Resource-Efficient & Effective Code Summarization
Saima Afrin, Joseph Call, Khai Nguyen, Oscar Chaparro, and Antonio Mastropaolo
Proceedings of the 2nd ACM International Conference on AI Foundation Models and Software Engineering (FORGE'25)
pp. to appear, 2025
Abstract: Code Language Models (CLMs) have demonstrated high effectiveness in automating software engineering tasks, such as bug fixing, code generation, and code documentation. This progress has been driven by the scaling of large models, ranging from millions to trillions of parameters (e.g., GPT-4). However, as models grow in scale, sustainability concerns emerge, as they are extremely resource intensive, highlighting the need for efficient, environmentally conscious solutions. GreenAI techniques, such as QLoRA, offer a promising path for dealing with large models’ sustainability as they enable resource-efficient model fine-tuning. Previous research has shown the effectiveness of QLoRA in code-related tasks, particularly those involving natural language inputs and code as the target output (NL-to-Code), such as code generation. However, no studies have explored its application to tasks that are fundamentally similar to NL-to-Code but operate in the opposite direction, such as code summarization. This leaves a gap in understanding how well QLoRA can generalize to Code-to-NL tasks, which are equally important for supporting developers in understanding and maintaining code. To address this gap, we investigate the extent to which QLoRA’s capabilities in NL-to-Code tasks can be leveraged and transferred to code summarization–that we use as representative of Code-to-NL tasks.
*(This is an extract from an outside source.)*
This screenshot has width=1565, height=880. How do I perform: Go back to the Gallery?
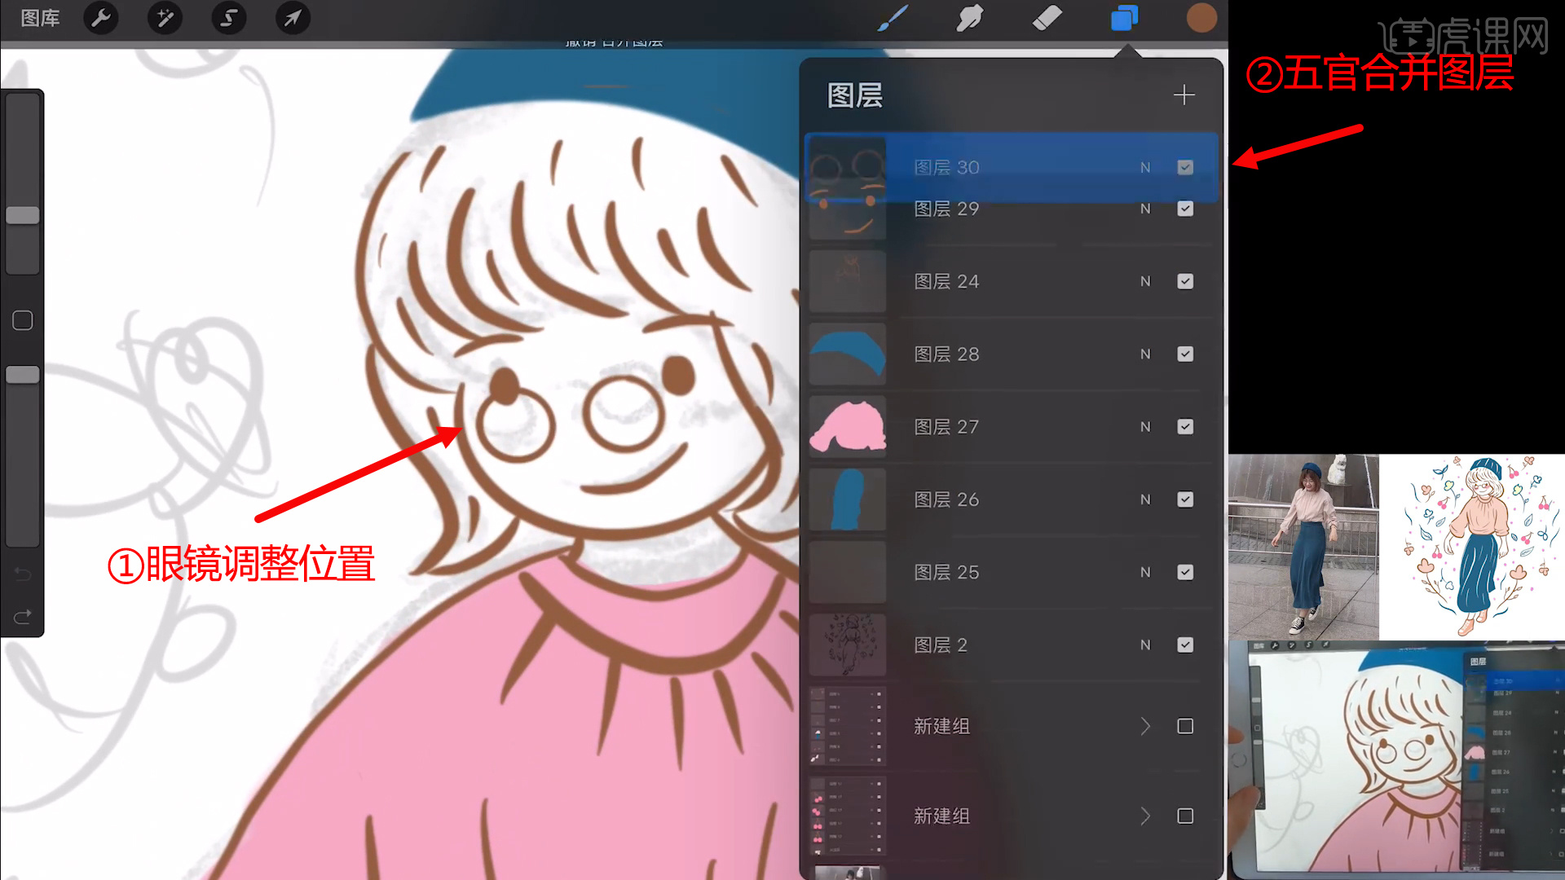39,17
Our study evaluates two state-of-the-art CLMs (CodeLlama and DeepSeek-Coder) across two programming languages: Python and Java. Each model was tasked with generating a meaningful code description for the underlying code component. The findings of our research confirm previous patterns that emerged when applying QLoRA to source code generation. Notably, we observe that QLoRA not only allows efficient fine-tuning of CLMs for code summarization but also achieves the best results with minimal parameter adjustment compared to full model fine-tuning, which requires expensive recalibration of all model parameters in the traditional fine-tuning process.